→ **Source document**:

---

RELATED PARTY TRANSACTIONS |
12 Months Ended |
|---|---|
Dec. 31, 2025 | |
| RELATED PARTY TRANSACTIONS | |
| RELATED PARTY TRANSACTIONS | NOTE 6 - RELATED PARTY TRANSACTIONS
Effective January 1, 2022, the Company amended a Contract Services Agreement with Land Betterment Corp, an entity controlled by certain members of the Company’s management who are also directors and shareholders. The amended contract terms state that service costs are passed through to the Company with a 12.5% mark-up and a 50% share of cost savings. The agreement covers services across all of the Company’s properties. For the year ended December 31, 2025 and 2024, the amounts incurred under the agreement amounted to $5,224,238 and $4,216,528, respectively. The amount paid for the year ended December 31, 2025 and 2024 amounted to $2,627,440 and $4,966,536, respectively. As of December 31, 2025 and 2024, the amount due under the agreement amounted to $5,314,599 and $1,683,612, respectively. These project management services were all payable as of December 31, 2025 and 2024.
The Company is the holder of 2,000,000 LBX Tokens with a par value of $250 for each token. The token issuance process is undertaken by a related party, Land Betterment, and is predicated on proactive environmental stewardship and regulatory bond releases. As of December 31, 2025 and 2024, there is no market for the LBX Token and therefore no value has been assigned, respectively.

---

→ **Available data**:
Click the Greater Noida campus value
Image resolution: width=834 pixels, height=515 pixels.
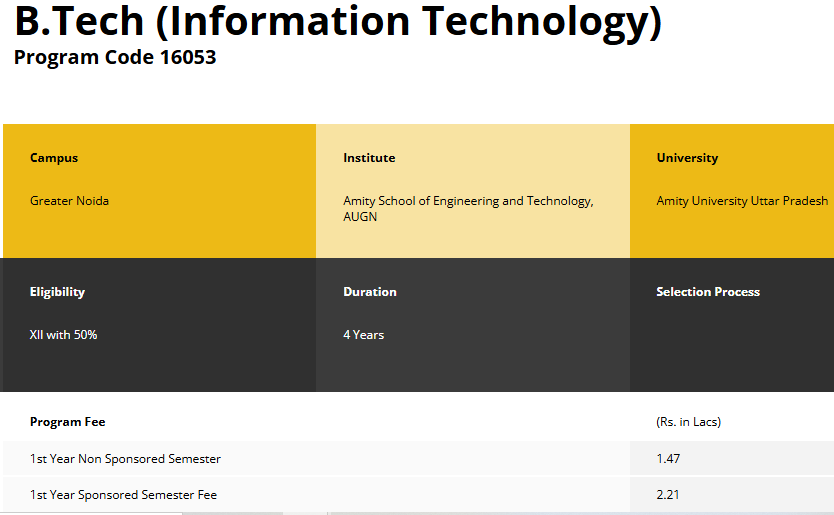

---

→ **List of tasks**:
1. Using the related-party note, decide whether each statement agrees with it. Answer yes or no for each, and quote the words that settle it.
(a) Service costs under the amended agreement are passed through to the Company with a 12.5% mark-up.
(b) The Company holds 2,500,000 LBX Tokens.
(c) The agreement covers services at only some of the Company's properties.
2. Carry the related-party note forward, starting after its last sentence.

→ **Results in order**:
1.
(a) Yes: "service costs are passed through to the Company with a 12.5% mark-up and a 50% share of cost savings"
(b) No: "The Company is the holder of 2,000,000 LBX Tokens"
(c) No: "The agreement covers services across all of the Company’s properties."

2.
On October 24, 2016, the Company sold certain mineral and land interests to a subsidiary of an entity, Land Resources & Royalties, LLC (“LRR”), owned by members of the Company’s management. LRR leases various parcels of land to AIC and engages in other activities creating miscellaneous income. The consideration for the transaction was a note in the amount of $178,683, which was fully settled during the year ended December 31, 2025. No interest expense related to this note was outstanding as of period‑end.
Subsequent to the deconsolidation of RLMT on December 26, 2025, RLMT has been considered a related party of the Company. The Company engages in transactions with RLMT in the ordinary course of business, which may include transition services, shared services, cost reimbursements, and other commercial arrangements.
During the period from December 26, 2025 through December 31, 2025, the Company paid certain operating and administrative expenses on behalf of RLMT in the ordinary course of business. As of December 31, 2025, the Company had an amount due from RLMT of $11,947,307, and amount due to RLMT of $4,186,750, representing the intercompany receivables and payables arising from ordinary‑course transactions. The balance is included in accounts receivable – related party and accounts payable – related party in the accompanying consolidated balance sheet.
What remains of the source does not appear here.